Transcribe the lines from the one containing "The width and" through the one containing "[x=766, y=493]", including both, and leave the pictures out of your copy.

───── INPUT ROWS ─────

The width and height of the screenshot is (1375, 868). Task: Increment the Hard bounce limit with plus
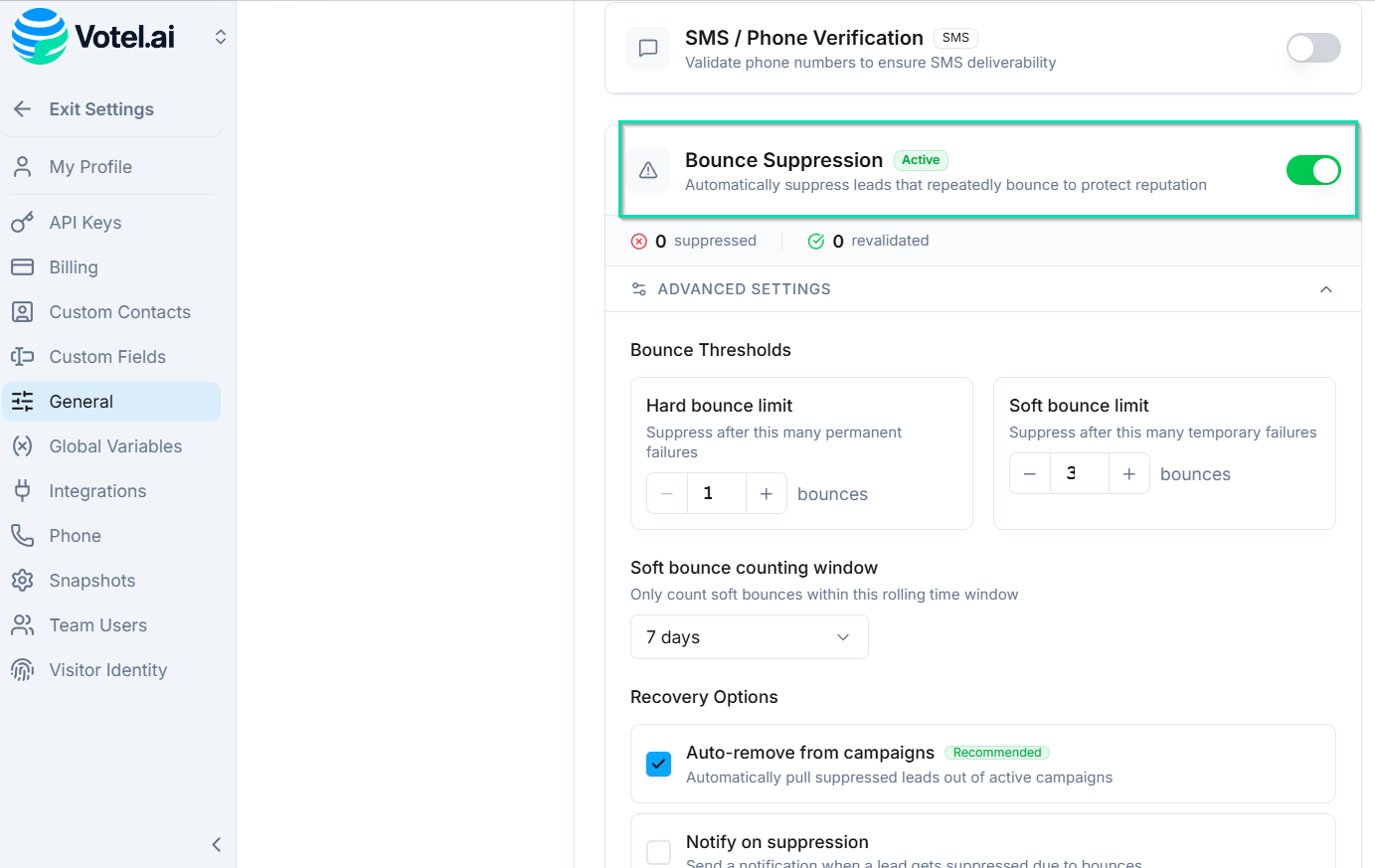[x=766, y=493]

─────
───── INPUT ROWS ─────

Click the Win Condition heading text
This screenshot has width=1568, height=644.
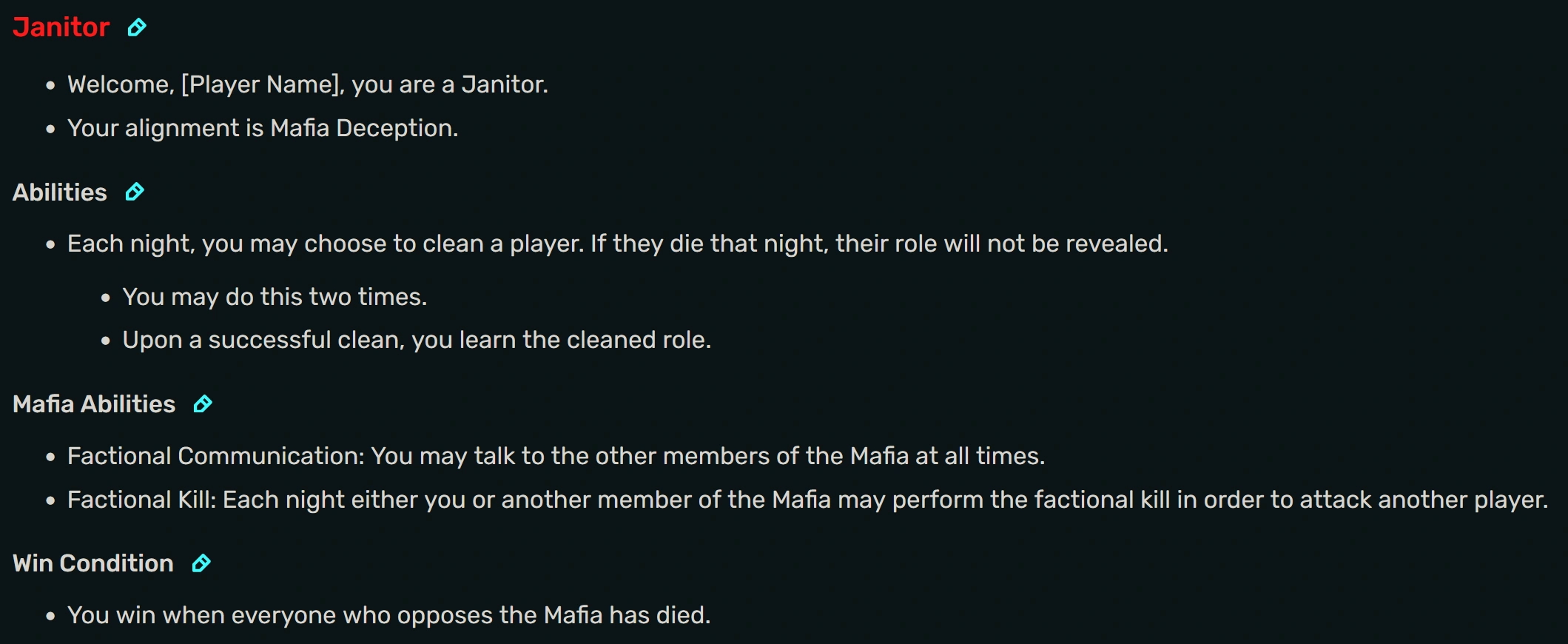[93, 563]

─────
───── INPUT ROWS ─────

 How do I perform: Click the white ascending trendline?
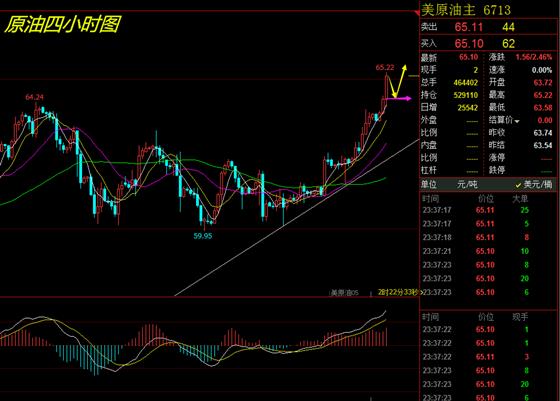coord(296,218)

─────

EXERCISE ANSWER:
The width and height of the screenshot is (1375, 868). Task: Increment the Hard bounce limit with plus
[x=766, y=493]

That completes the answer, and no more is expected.